Esa ausencia institucional es ahora el ecosistema perfecto para la corrupción que termina por corroer hasta a los más puros ideólogos.
Dos informes sobre corrupción; uno entre empresarios colombianos, realizado por la Andi y que deja pendientes explicaciones sobre las peores percepciones en el sector salud, y otro en el mundo, publicado por Transparencia Internacional, alimentan la indignación ante el escándalo Odebrecht. Asimismo, favorecen el aprovechamiento de ese cáncer por políticos en campaña o necesitados de empujar la aprobación, con mínimo análisis y debate por la opinión o el Congreso, de las normas que desarrollan el acuerdo con las Farc.
Desde 1995, Transparencia Internacional publica cada año el Índice de percepción de la corrupción, construido con encuestas entre ciudadanos de cada país. El análisis no incorpora datos verificados sobre hechos de corrupción, pero sí es revelador del clima de negocios. Hasta 2011, el riesgo de corrupción fue medido en escala de 1 a 10, pero aquel año cambió a la medida de 1 a 100 (ver en: https://goo.gl/cW4MMK). Además, durante estos 21 años han cambiado los países objeto de escrutinio. Los cambios dificultan conclusiones tajantes en las comparaciones; ellos, sin embargo, no son obstáculo para revisar las tendencias y encontrar variaciones, o estancamientos reveladores, como los que han tenido Colombia y Venezuela.
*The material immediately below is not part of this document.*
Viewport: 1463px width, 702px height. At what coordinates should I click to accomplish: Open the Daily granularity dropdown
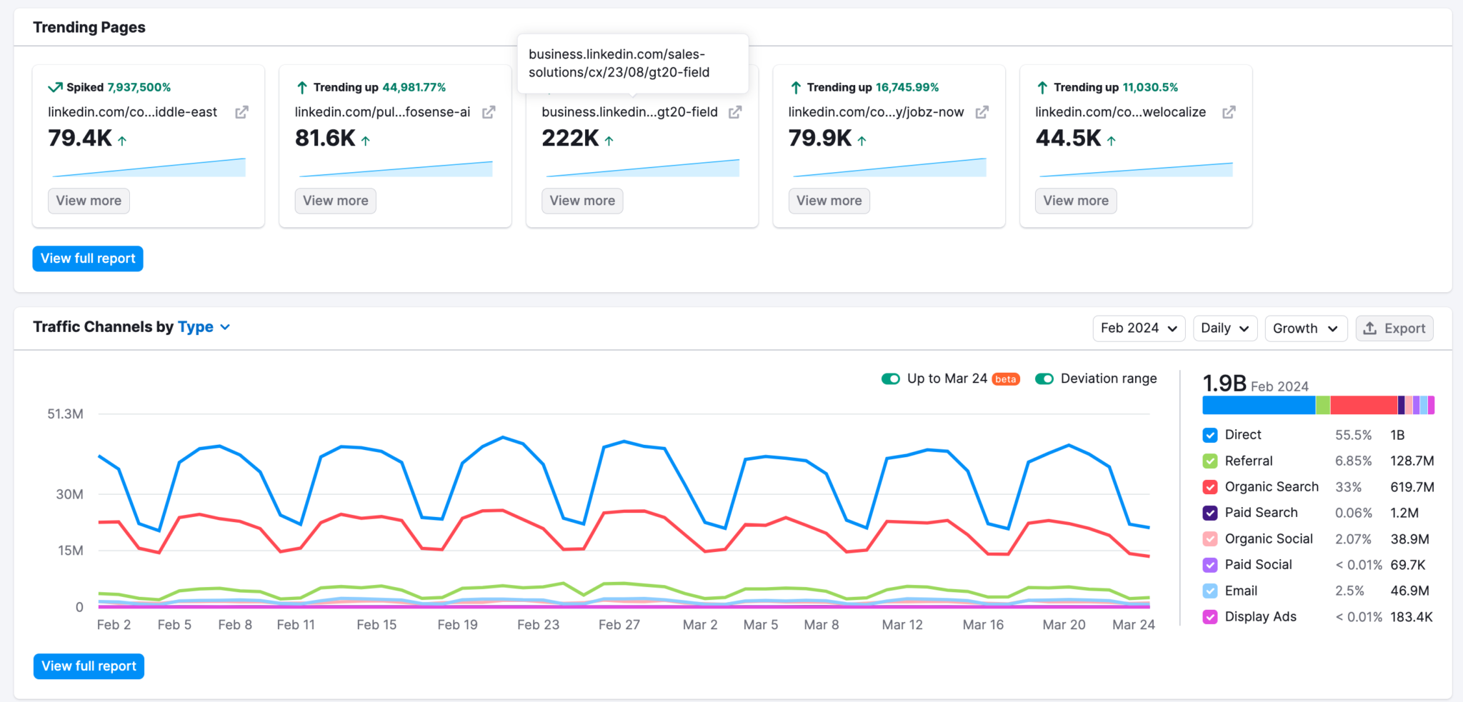(1224, 328)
Durante todo este tiempo, Colombia ha tenido un desempeño bastante mediocre, recibiendo calificaciones alrededor de 3,7 en el rango anterior y de 37 en la actualidad, y permaneciendo en la mitad de las tablas anuales, ubicado entre los países de rango medio-alto de riesgo de corrupción. Ello, a pesar de cambios de organismos públicos responsables de la contratación, alertas recurrentes por contratos escandalosos y compromisos sucesivos de combatir este cáncer que corroe el tesoro público y la política. A pesar de enormes dificultades, el país ha (¿o había?) tenido prensa independiente, partidos fuertes y órganos de control ajenos al ejecutivo.
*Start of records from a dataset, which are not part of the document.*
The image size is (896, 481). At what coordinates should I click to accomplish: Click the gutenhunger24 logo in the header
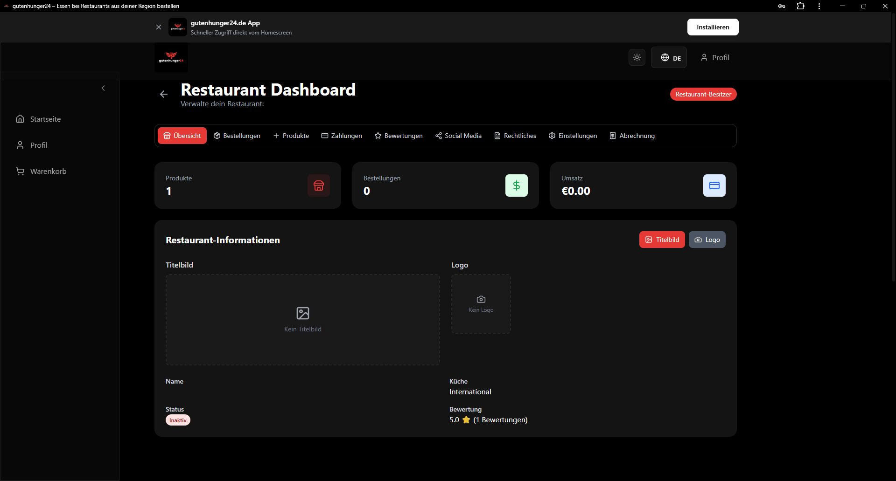pyautogui.click(x=171, y=57)
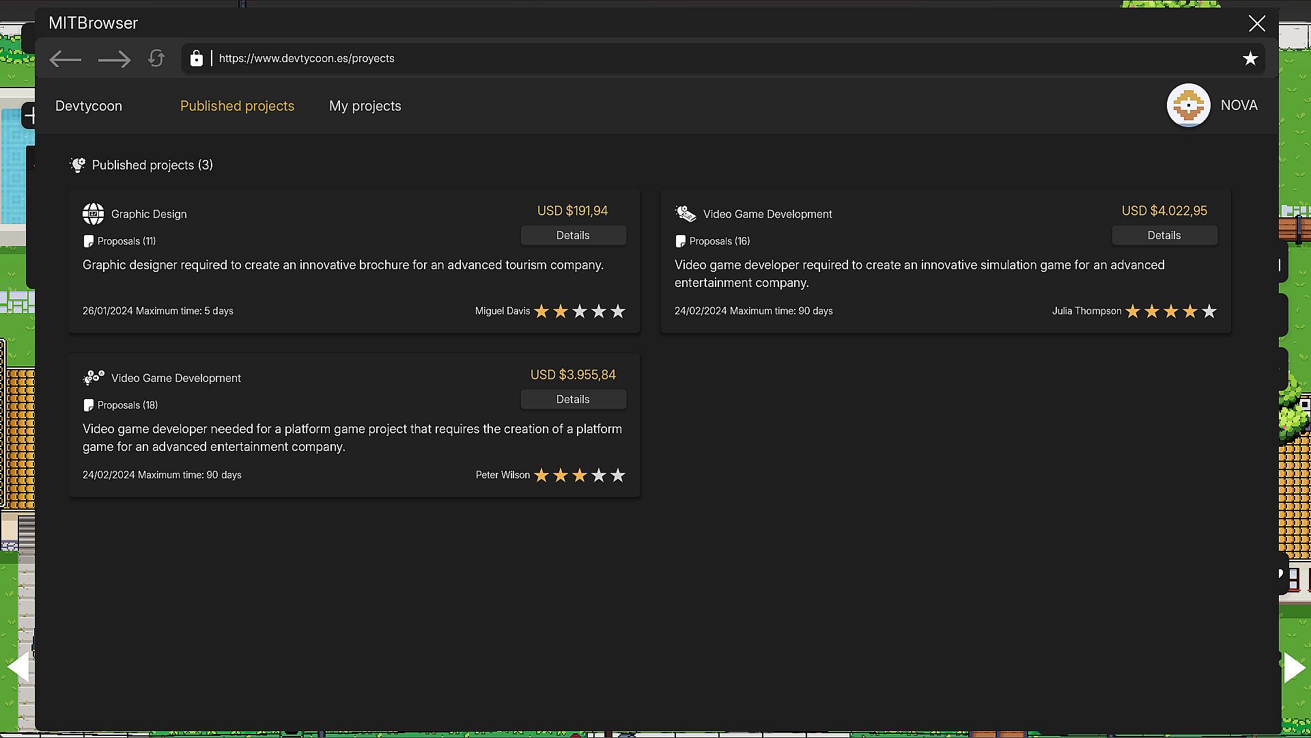
Task: Click the NOVA profile avatar
Action: [x=1188, y=105]
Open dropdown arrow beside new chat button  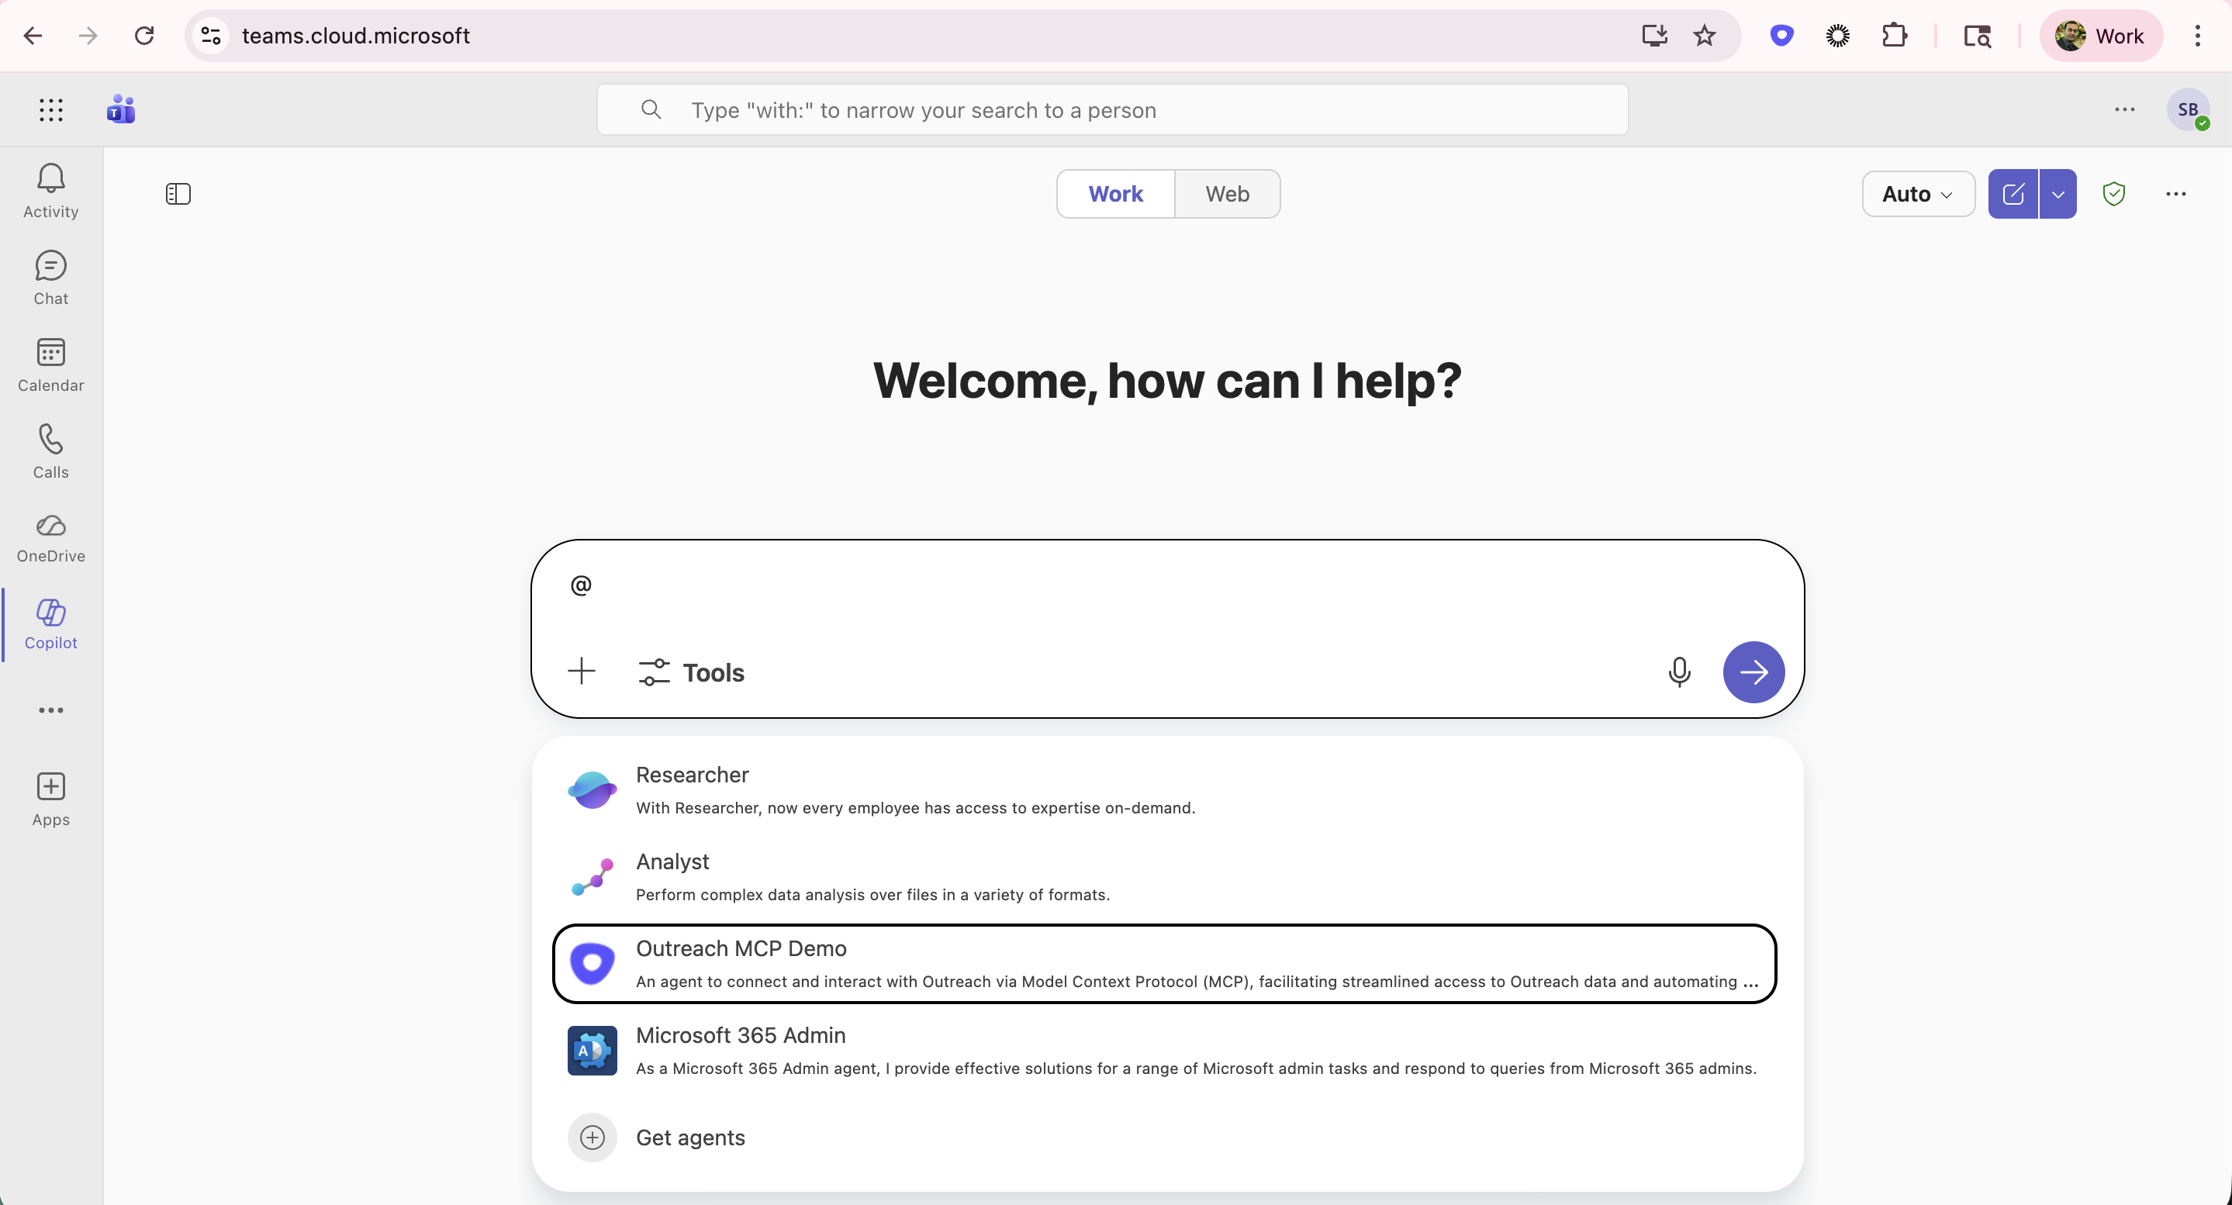(2058, 194)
En estos mismos años, Venezuela ha permanecido en la parte baja de la tabla, junto a otros países de América aquejados por la corrupción, como Nicaragua, Bolivia y Haití. Hasta el índice 2013, Haití ocupó el puesto 163 entre 175 países, mientras Venezuela estuvo en el puesto 160. En los años 2014 y 2015, ambas naciones estuvieron en el puesto 158 entre 167 países. El análisis 2016 revela ¡oh sorpresa!, que Haití retrocedió un punto, cayendo al puesto 159, pero que Venezuela cayó al puesto 166, entre 176, poniéndose por encima sólo de naciones arrasadas por conflictos que han partido al país en dos, como Siria, Somalia y Libia; o dictaduras, como Corea del Norte. En sólo veinticinco años, Venezuela pasó de estar apenas 19 países debajo de Colombia, entre los 91 que se midieron entonces, a ubicarse 86 puntos por debajo, entre 91 naciones. El vergonzoso decaimiento que aqueja al pueblo venezolano se explica en la derrota de la institucionalidad democrática por el régimen chavista. Impulsada por el carisma del coronel-presidente y validada en el inequívoco beneficio para el pueblo de quitarle el poder a una élite indolente y mañosa, la toma ocurrió en forma progresiva y con el aplauso de demócratas dentro y fuera del país. Mediante sucesivas reelecciones, el chavismo puso sus alfiles en el poder electoral, los órganos de control y las instituciones judiciales, que le han garantizado impunidad para sus tropelías y le han servido como garrote para combatir a quienes se oponen o intentan resistirlos. Con tal poder, les fue fácil seducir a algunos medios de comunicación, o asediar a quienes se atrevieron a mirar el contexto con independencia. Tampoco encontraron obstáculos para aunar la complicidad de organizaciones de la sociedad civil, que encontraron plausible la búsqueda de equidad en un país agobiado por la desigualdad, o para arrasar a partidos y grupos ciudadanos que alertaron a tempo por los riesgos que encarnaba esa toma absoluta del Estado por un agresivo partido político que maneja las llaves del carcelero, las del erario y las de las relaciones externas, en un déficit de institucionalidad que facilita el aplastamiento de todo intento de control político, legal o social. Esa ausencia institucional es ahora el ecosistema perfecto para la corrupción que termina por corroer hasta a los más puros ideólogos.
Ante ese antecedente, y la temible imposición en Colombia de la premisa del “derecho fundamental a la paz” como absoluto irrebatible frente a cualquier voz de disenso o intento de control institucional y de hacer valer el Estado de Derecho, queda el auxilio del español clásico que recuerda que “cuando las barbas de tu vecino veas pelar (afeitar), pon las tuyas a remojar”.